Soninha critica a Câmara e diz que não apoiará ninguém no 2º turno

Vereadora admite que seu programa é criticado pelos que a cercam, mas é adorado "no fundão de Guaianazes"

ANA FLOR
DA REPORTAGEM LOCAL
RANIER BRAGON
EM SÃO PAULO

Ela reconhece que só um milagre a levará ao segundo turno.
Mas antecipa: não apoiará nenhum dos que sobreviverem à disputa. Soninha Francine (PPS), 41, com 4% das intenções de voto, segundo o Datafolha, já tem planos para o pós-5 de outubro, caso ela não seja escolhida: "Vou sumir".
A vereadora enumera críticas ao PT, seu ex-partido, ao DEM e ao PSDB, mas elogia muito o governador José Serra (PSDB). Admite que a qualidade do seu programa eleitoral é criticada pelos que a cercam -"mas lá no fundão de Guaianazes as pessoas adoram"- e se diz decepcionada com a Câmara Municipal. A ponto de dizer que escreverá um "catálogo da desonestidade, de A a Z".

 

FOLHA - O voto de quem você procura?
SONINHA FRANCINE
- Do eleitor desiludido, de quem já não bota muito mais fé, não se conforma com o estado das coisas, pensa coletivamente, na cidade, mas não bota mais fé na política para mudar as coisas. Gente cansada das promessas algodão doce... [tipo] "já fizemos muito, te darei o céu", mas também já cansaram do discurso contra tudo e contra todos.
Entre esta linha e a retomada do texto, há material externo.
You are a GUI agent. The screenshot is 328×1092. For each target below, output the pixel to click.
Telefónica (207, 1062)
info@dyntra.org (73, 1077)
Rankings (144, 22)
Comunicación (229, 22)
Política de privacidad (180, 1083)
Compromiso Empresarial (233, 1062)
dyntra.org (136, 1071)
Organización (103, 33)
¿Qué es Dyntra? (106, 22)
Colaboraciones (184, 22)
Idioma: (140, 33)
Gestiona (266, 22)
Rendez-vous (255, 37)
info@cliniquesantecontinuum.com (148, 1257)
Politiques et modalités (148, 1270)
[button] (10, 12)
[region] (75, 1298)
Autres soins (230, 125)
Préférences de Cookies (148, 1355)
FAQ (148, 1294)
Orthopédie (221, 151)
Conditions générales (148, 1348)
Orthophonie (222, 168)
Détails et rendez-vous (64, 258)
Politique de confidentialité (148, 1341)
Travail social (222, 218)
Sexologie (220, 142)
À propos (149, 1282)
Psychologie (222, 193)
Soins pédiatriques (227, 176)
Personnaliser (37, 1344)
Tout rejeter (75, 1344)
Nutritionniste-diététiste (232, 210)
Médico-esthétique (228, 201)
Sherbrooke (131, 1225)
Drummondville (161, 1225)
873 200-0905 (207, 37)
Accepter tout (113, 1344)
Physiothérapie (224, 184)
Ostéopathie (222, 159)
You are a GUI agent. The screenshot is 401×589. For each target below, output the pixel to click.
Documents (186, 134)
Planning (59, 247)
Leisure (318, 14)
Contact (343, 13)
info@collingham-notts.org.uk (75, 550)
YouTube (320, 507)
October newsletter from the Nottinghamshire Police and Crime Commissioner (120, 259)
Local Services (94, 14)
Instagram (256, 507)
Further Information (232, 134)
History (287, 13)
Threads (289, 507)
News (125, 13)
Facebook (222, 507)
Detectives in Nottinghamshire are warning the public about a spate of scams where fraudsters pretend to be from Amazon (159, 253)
FOLHA - Ivan Valente diz que suas propostas não são do PPS, mas suas.
SONINHA
- Então por que o PPS me escolheu para candidata?

FOLHA - Porque não tinha outro...
SONINHA
- Não precisava ter, nunca teve antes. Quis disputar esta eleição justamente por que queria ter uma candidata como eu, por isso me convidou. Uma das coisas que me atraiu ao PPS foi o PPS se reconhecer em São Paulo como um partido quase invertebrado.

FOLHA - Você é a espinha dorsal do PPS hoje?
SONINHA
- Sim, sem dúvida. Hoje sou. Cheguei e sentei na janelinha. Em São Paulo.

FOLHA - Você acredita que vai ao segundo turno?
SONINHA
- Seria quase um milagre. Ele pode acontecer.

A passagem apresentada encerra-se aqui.